Thursday 4 September 2008

Gaming keyboards: Part 2

Upon further examination, I noticed that some "gaming" keyboards have their own displays too (Logitech G15 for example). So whats the problem with them? One can only consider them as a benefit. They can always display your health/mana values, ammo etc. They are even practical even outside games (ie showing your unread mail count).

But when I say a benefit, I mean waste. A "gamer" who "needs" a display on his keyboard(!) cannot answer me this:

Why would I need a stupid lcd display with a jurassic resolution of whooping 160x43 pixels for displaying anything? Why would I need an additional display even though I'm just right now looking at at 22in 1920x1200 display? So my display has 2304000 pixels. The keyboard one has 6880. So that is a gain of 0.298611111%.
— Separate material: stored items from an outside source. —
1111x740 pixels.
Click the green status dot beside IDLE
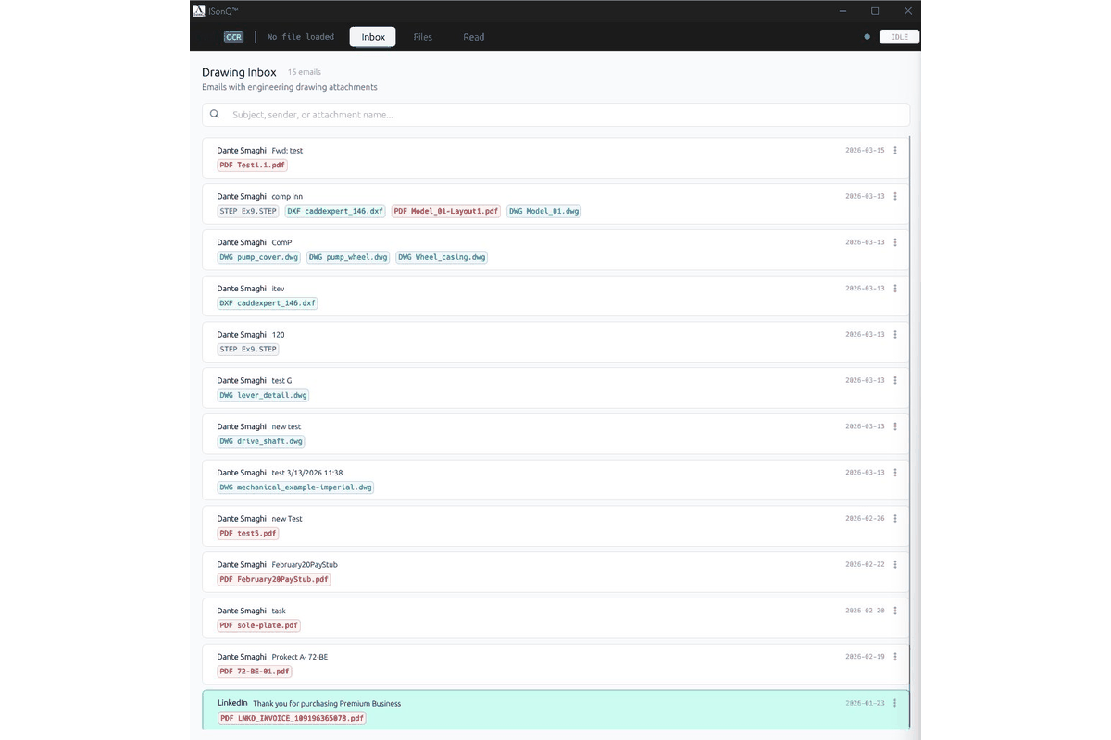point(867,36)
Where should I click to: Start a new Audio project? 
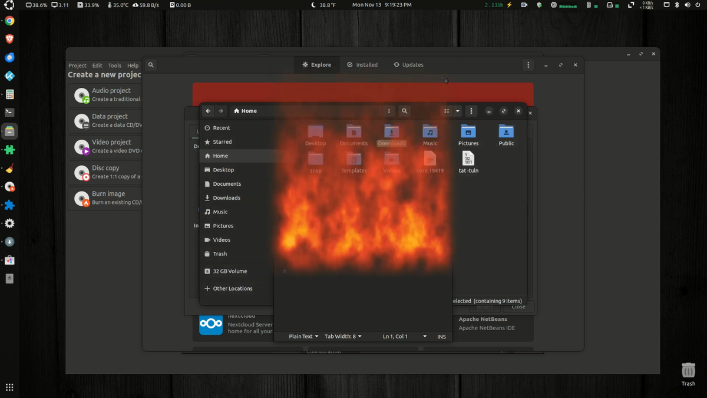pyautogui.click(x=106, y=94)
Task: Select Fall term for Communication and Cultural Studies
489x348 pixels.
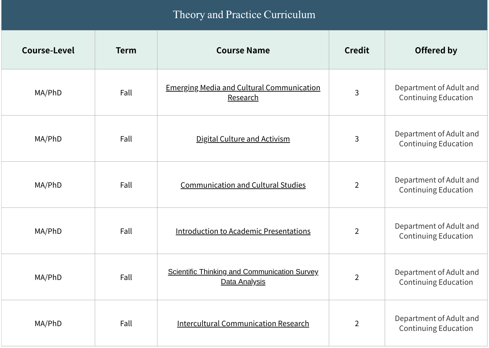Action: pos(126,185)
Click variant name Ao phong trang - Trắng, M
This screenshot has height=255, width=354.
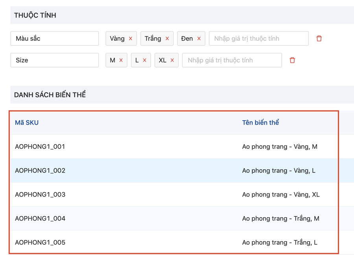(280, 218)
There are at least two problems with this kind of displays:

1. As I mentioned before, they have extremely low resolution and size. Just to demonstrate the resolution look at the picture below:

It is pathetic.

2. They are just faaaar away from the action. Do you know why combat pilots have Heads-Up Displays? It is because they can focus on combat - not on looking at the gauges all over the cockpit. Human vision has a soft focus. That means when you are looking at this sentence you can't see clearly characters on your keyboard. So when you want to see them you will move your eyeballs down, and when you are done, you will move them up again. The problem is two-fold. At the one hand you will lose precious time looking up, down and up again. On the other hand, you will probably lose in any game you are playing. The only conclusion you can get is this: you are not a gamer.



I did the math and science, and I could find only one conclusion:

Dot matrix displays on keyboards are waste of money. (Pretty obvious now huh? Of course it is, now that you have a proof before your eyes)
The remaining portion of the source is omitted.